If Betting Were Taxed Like Cigarettes - A Health Levy on Every Stake - Would You Still Bet?

Never thought about it that way.

When Conor was in therapy.

Who paid for that?
 
That's the answer to the policy question right there.

Not theoretical. Actual.

Conor's therapy. Funded by taxes. Addiction created by an industry that contributed nothing to the cost.
 
I never think about this stuff from a policy perspective.

But that's actually not fair is it.

The bookmakers made money from Conor and everyone like him.

The public paid for what came after.
 
it's fine... i'm fine with it honestly...

that's what public health systems are for...

but yeah when you put it that way...
 
The question of whether I would still bet is simple: yes, though with reduced volume at current margins, I have a genuine edge that a 10% levy would not entirely eliminate given my stake levels and selectivity, but the more interesting question the framing produces is whether I have ever honestly accounted for the external costs of my betting in any calculation I have made, the answer is no, I have tracked every penny of profit and loss for thirty years and have never included a line for what my betting has cost the health system in stress-related consultations, what it has cost in services I have used during difficult periods, what it cost Margaret in worry she absorbed without complaint, the levy would be a formal acknowledgment of costs that already exist and are already being paid, just not by me, I find that genuinely difficult to sit with.
 
Prof "costs that already exist and are already being paid, just not by me."

That's the sentence.
 
The externality made personal.

We track our own costs obsessively.

We've never tracked what we've externalized onto others.

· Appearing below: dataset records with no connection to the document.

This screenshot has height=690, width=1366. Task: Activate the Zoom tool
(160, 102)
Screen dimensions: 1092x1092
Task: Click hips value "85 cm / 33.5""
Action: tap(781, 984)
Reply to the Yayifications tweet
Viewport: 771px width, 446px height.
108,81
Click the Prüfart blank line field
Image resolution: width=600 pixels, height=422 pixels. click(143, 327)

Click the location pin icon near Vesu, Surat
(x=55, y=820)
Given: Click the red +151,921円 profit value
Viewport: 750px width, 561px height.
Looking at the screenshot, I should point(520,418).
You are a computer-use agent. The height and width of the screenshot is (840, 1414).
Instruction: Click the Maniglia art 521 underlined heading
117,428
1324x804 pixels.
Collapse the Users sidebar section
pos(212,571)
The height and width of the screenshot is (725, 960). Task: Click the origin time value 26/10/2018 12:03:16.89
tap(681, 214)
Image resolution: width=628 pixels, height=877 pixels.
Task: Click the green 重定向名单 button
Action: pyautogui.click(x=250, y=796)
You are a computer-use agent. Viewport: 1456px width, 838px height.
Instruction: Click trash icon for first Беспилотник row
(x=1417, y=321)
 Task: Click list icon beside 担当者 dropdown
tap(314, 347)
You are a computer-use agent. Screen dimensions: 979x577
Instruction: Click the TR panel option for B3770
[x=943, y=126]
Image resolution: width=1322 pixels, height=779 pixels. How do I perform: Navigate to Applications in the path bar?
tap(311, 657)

Partners. Health systems. Friends who've absorbed the stress of being around us during bad periods.

That's a spreadsheet nobody maintains.
 
The levy is interesting because it tries to internalize those costs.

Make the bettor pay for what the bettor creates.

Standard economic solution to an externality.

We all said we'd still bet.

But would we bet with less resentment? Knowing the cost was going somewhere useful?